Task directions → Nothing should appear in the answer except the lines from the one containing "Kişisel Verilerin Korunması" through the end of the records below, written out exactly.

[Items from a dataset]
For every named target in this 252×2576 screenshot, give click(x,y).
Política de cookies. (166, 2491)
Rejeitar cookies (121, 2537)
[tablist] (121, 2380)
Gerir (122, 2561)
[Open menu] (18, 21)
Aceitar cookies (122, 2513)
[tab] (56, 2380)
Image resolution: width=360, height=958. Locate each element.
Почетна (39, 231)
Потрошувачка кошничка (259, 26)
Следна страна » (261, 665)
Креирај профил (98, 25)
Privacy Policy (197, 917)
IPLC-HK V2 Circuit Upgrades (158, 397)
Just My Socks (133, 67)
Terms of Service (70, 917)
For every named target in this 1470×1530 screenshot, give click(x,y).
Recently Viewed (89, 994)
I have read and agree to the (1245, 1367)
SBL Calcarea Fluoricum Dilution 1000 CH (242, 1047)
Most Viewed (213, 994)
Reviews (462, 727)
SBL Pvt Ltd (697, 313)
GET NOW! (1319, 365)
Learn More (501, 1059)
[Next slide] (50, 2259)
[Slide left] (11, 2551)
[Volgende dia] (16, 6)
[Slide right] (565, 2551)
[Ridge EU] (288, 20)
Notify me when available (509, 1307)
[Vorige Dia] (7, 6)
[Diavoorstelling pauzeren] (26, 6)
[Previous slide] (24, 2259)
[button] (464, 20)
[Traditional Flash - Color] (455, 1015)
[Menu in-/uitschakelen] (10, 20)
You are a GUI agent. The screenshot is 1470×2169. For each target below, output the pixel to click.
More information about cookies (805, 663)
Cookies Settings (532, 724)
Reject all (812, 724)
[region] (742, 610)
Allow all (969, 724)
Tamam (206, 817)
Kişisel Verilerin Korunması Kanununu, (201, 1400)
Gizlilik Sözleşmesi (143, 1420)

Answer box →
Kişisel Verilerin Korunması Kanununu, (201, 1400)
Gizlilik Sözleşmesi (143, 1420)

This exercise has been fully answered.